_PAGE EXCERPT_:
** Begin **
How would you account for the following :
(i) NCl₃ is an endothermic compound while NF₃ is an exothermic one.
(ii) XeF₂ is a linear molecule without a bend.
(iii) The electron gain enthalpy with negative sign for fluorine is less than that for chlorine, still fluorine is a stronger oxidising agent than chlorine. (All India 2010)
Answer:
(i) F is more electronegative than Cl. The difference in the electronegativity between N and F is much more than the difference between electronegativity of N and Cl. So there is need of much more energy to break the N-F bond.
(ii) In XeF₂ there are 2 bond pairs and 3 lone pairs and thus show sp³ d hybridization. It has linear geometry.

(iii) Because of small size of flourine atom and strong electron-electron repulsions in its compact 2p orbitals.

Question 111.
How would you account for the following :
(i) The electron gain enthalpy with negative sign is less for oxygen than that for sulphur.
(ii) Phosphorus shows greater tendency for catenation than nitrogen.
(iii) Fluorine never acts as the central atom in polyatomic interhalogen compounds. (All India 2010)
** End **
_STATED PROBLEM_:
Could you transcribe the chemistry Q&A above in full, word for word? The data comes from a separate source and has no connection to the chemistry Q&A.

_COLLECTED MATERIAL_:
** Begin **
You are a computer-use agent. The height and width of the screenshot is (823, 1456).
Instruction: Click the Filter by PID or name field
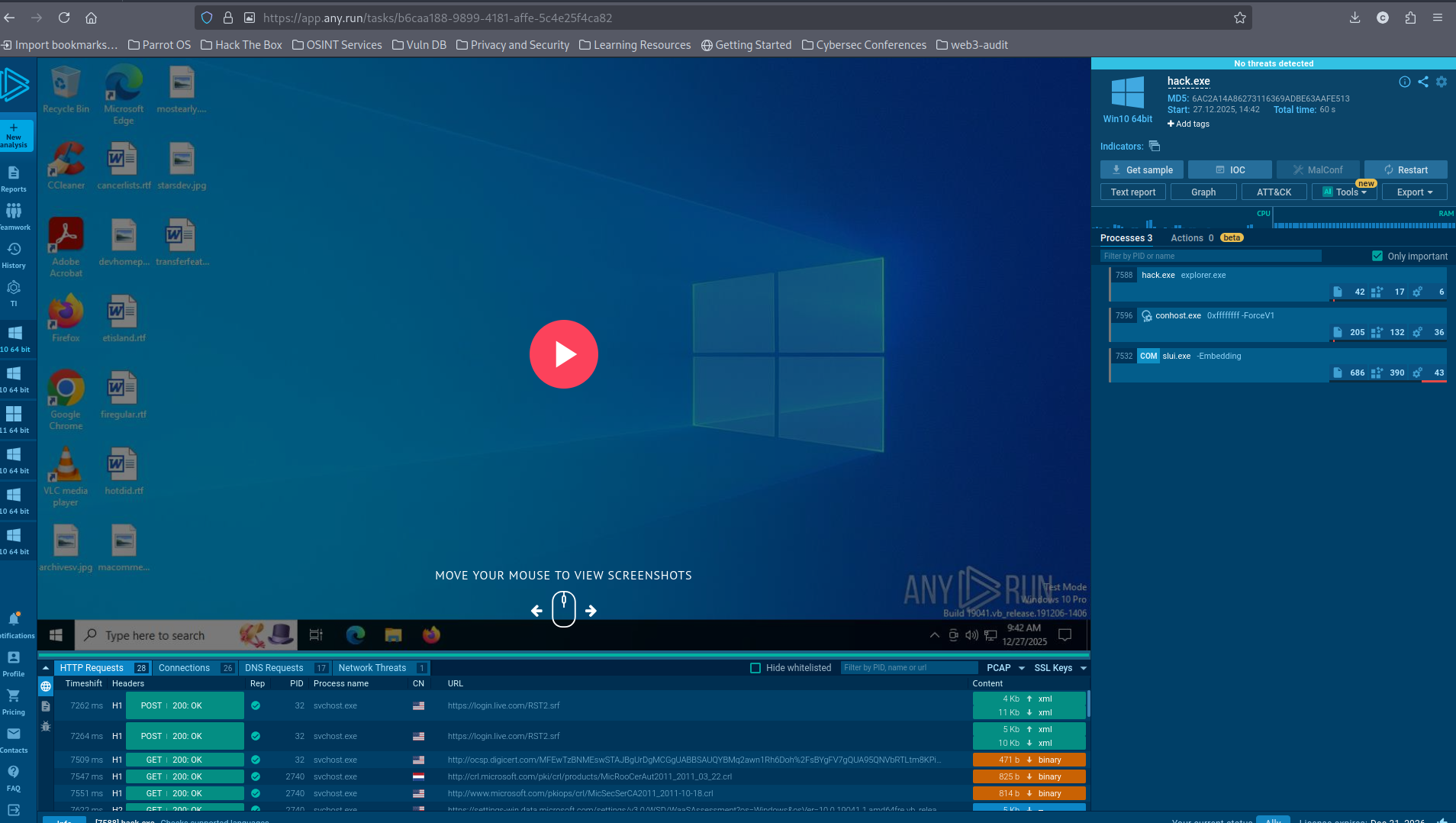pyautogui.click(x=1210, y=257)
** End **
_SOLUTION_:
How would you account for the following :
(i) NCl₃ is an endothermic compound while NF₃ is an exothermic one.
(ii) XeF₂ is a linear molecule without a bend.
(iii) The electron gain enthalpy with negative sign for fluorine is less than that for chlorine, still fluorine is a stronger oxidising agent than chlorine. (All India 2010)
Answer:
(i) F is more electronegative than Cl. The difference in the electronegativity between N and F is much more than the difference between electronegativity of N and Cl. So there is need of much more energy to break the N-F bond.
(ii) In XeF₂ there are 2 bond pairs and 3 lone pairs and thus show sp³ d hybridization. It has linear geometry.

(iii) Because of small size of flourine atom and strong electron-electron repulsions in its compact 2p orbitals.

Question 111.
How would you account for the following :
(i) The electron gain enthalpy with negative sign is less for oxygen than that for sulphur.
(ii) Phosphorus shows greater tendency for catenation than nitrogen.
(iii) Fluorine never acts as the central atom in polyatomic interhalogen compounds. (All India 2010)